Created attachment 15197 [details] job430139 We have noticed that running 'scontrol reconfigure' while jobs are running can lead to (always leads to?) TRESRunMins data being leaked. Here is an example: $ sacct -XnP -j 430139 --format=start,end,timelimit,elapsed,state,nnodes 2020-07-24T15:47:38|2020-07-24T16:28:02|01:30:00|00:40:24|FAILED|1 Check out the attached screenshot. For the user in question, only one job was running at this time. Noderunmins starts at 90 for the job - correct. It decreases as expected. Then, at around 4:16pm, the value magically increases by 25min (back up to 90min). And finally, when the job ends, 25min are leaked. That timestamp corresponds with an 'scontrol reconfigure' event, according to the controller log: Jul 24 16:16:00 slurm-01 slurmctld[450]: Processing RPC: REQUEST_RECONFIGURE from uid=10001 Ben Roberts was able to reproduce this. See https://bugs.schedmd.com/show_bug.cgi?id=9356#c20.
Increasing to Sev2. We don't have a good workaround for this.

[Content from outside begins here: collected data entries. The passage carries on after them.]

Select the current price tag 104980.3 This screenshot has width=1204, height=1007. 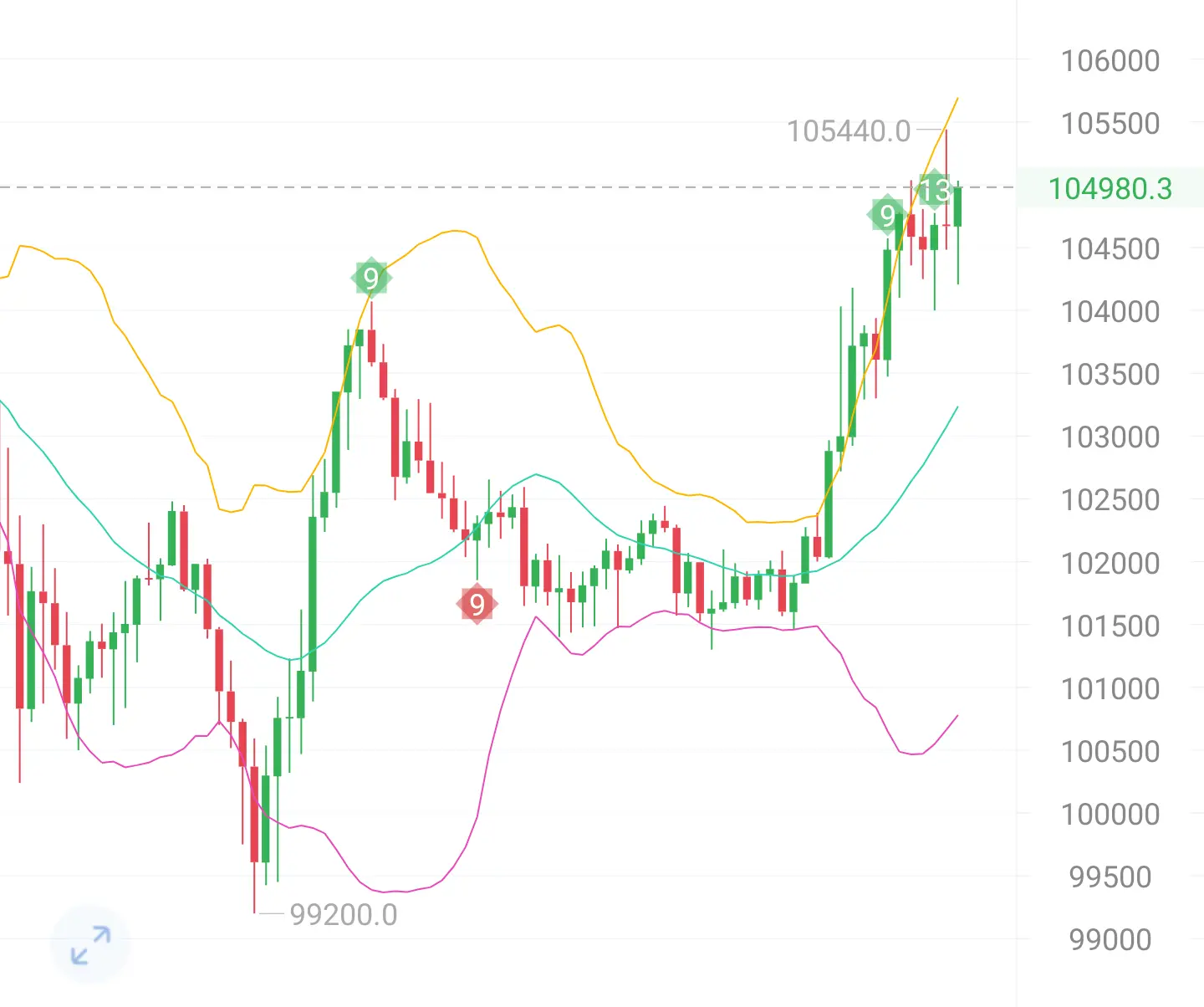pyautogui.click(x=1110, y=188)
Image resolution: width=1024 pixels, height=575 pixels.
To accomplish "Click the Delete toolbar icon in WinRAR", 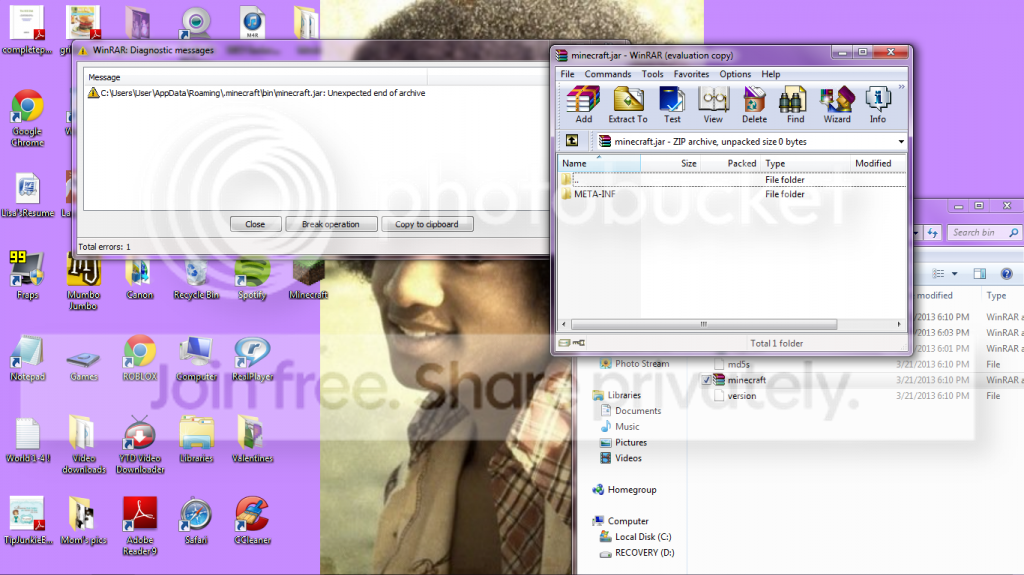I will (x=755, y=104).
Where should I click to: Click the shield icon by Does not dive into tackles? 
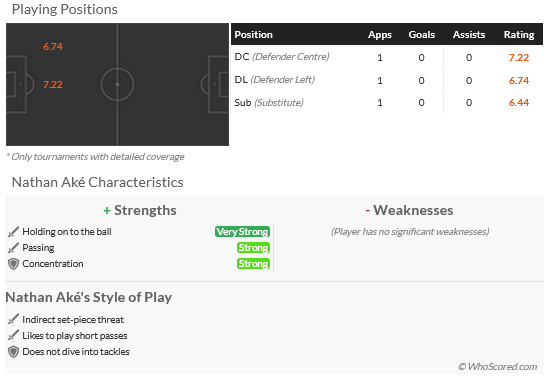(13, 352)
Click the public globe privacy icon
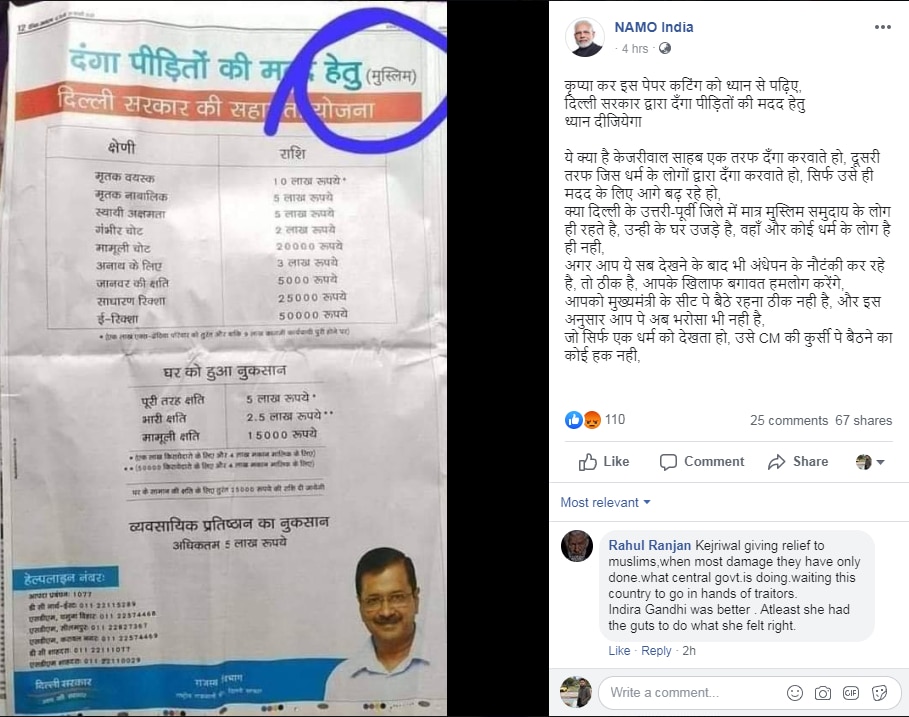This screenshot has width=909, height=717. pyautogui.click(x=665, y=49)
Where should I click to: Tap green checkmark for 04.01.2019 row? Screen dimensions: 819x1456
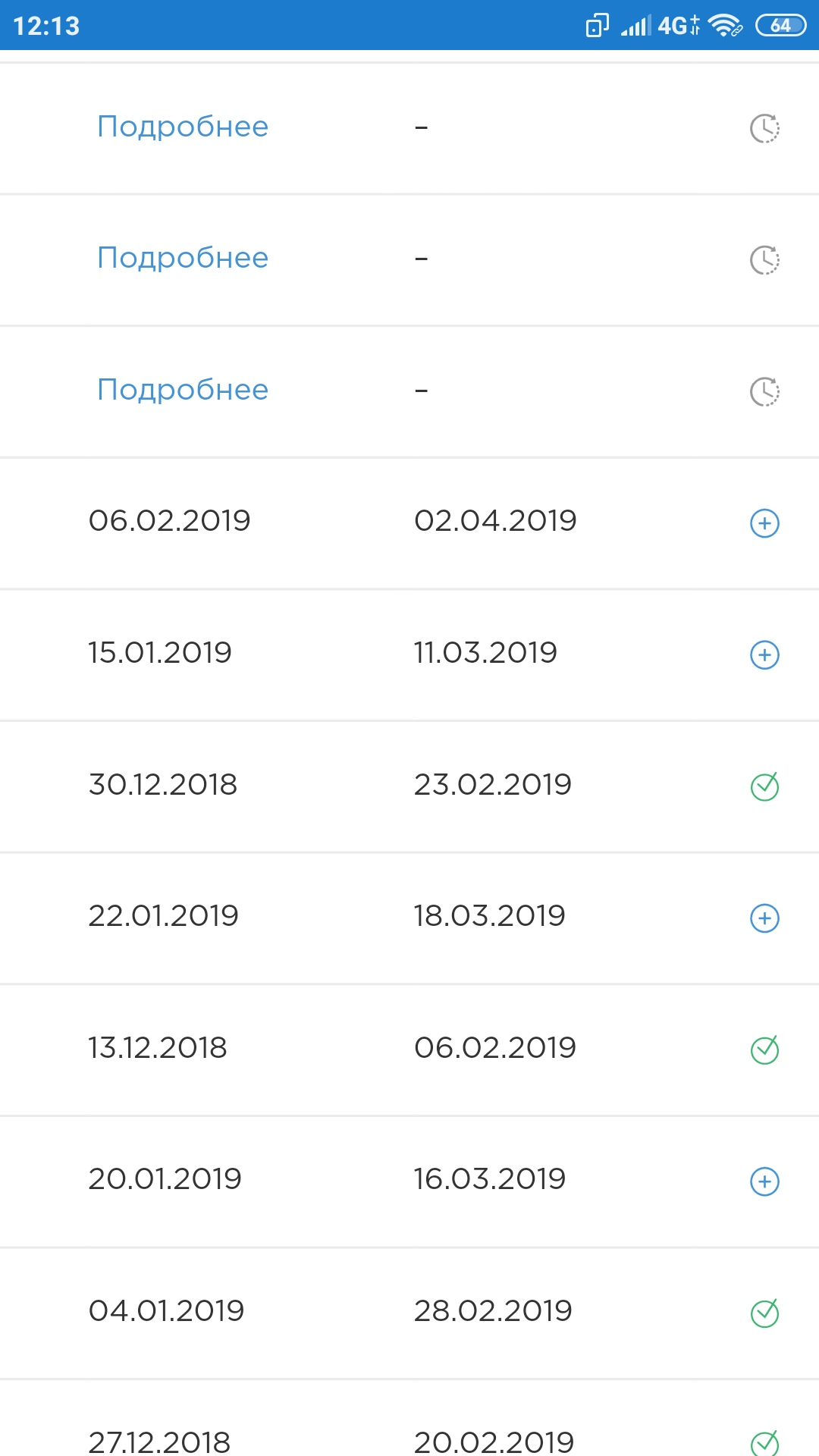coord(764,1312)
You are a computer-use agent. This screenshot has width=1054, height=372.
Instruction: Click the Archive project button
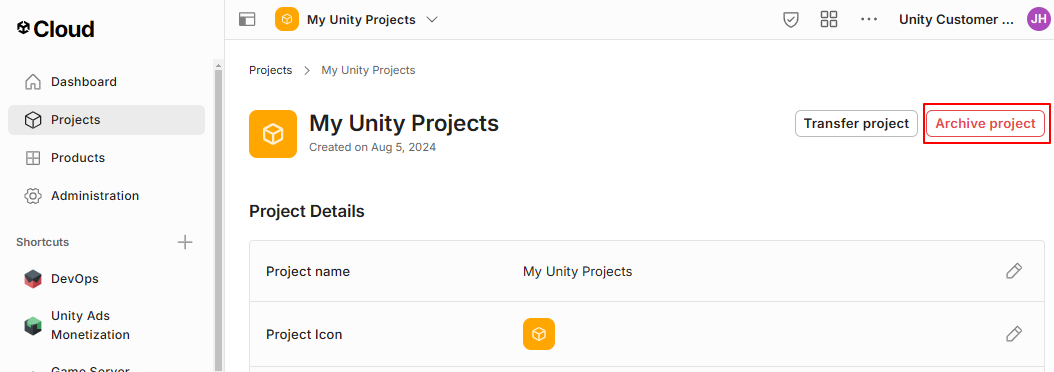(x=985, y=124)
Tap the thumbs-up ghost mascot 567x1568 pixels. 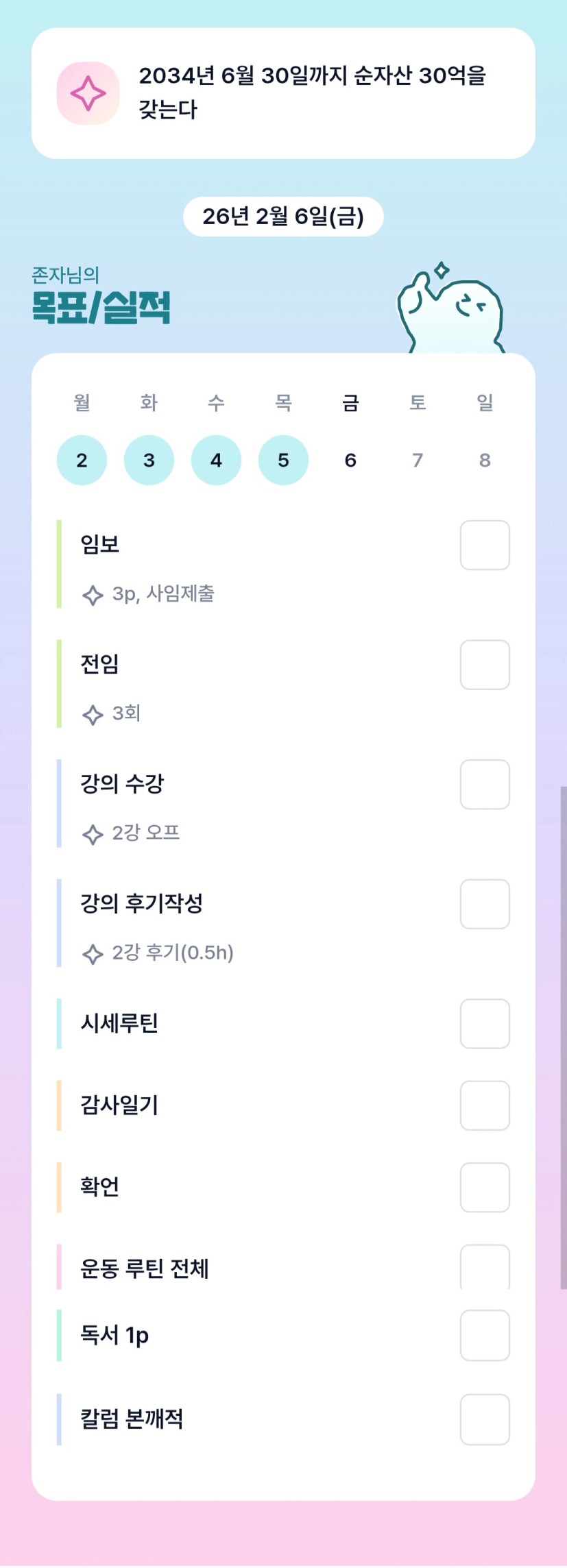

Luke, I've been able to reproduce the issue like Ben did and will be looking into it. -Scott
Created attachment 15260 [details] Reconfigure Issue Fix v1 Luke, Here is a patch that fixes the issue. You are free to try it and if you do, let me know if it works on your setup. -Scott
Created attachment 15265 [details] Reconfigure Issue Fix v2 Targeted at 20.02
Luke, The fix will be included in the 20.02.4 release which is coming up soon. This is the commit ID: 8f28de91efa07984020b247f272738a93e4dd5f8 Take care, Scott
Verified as fixed in 20.02.4. Thanks!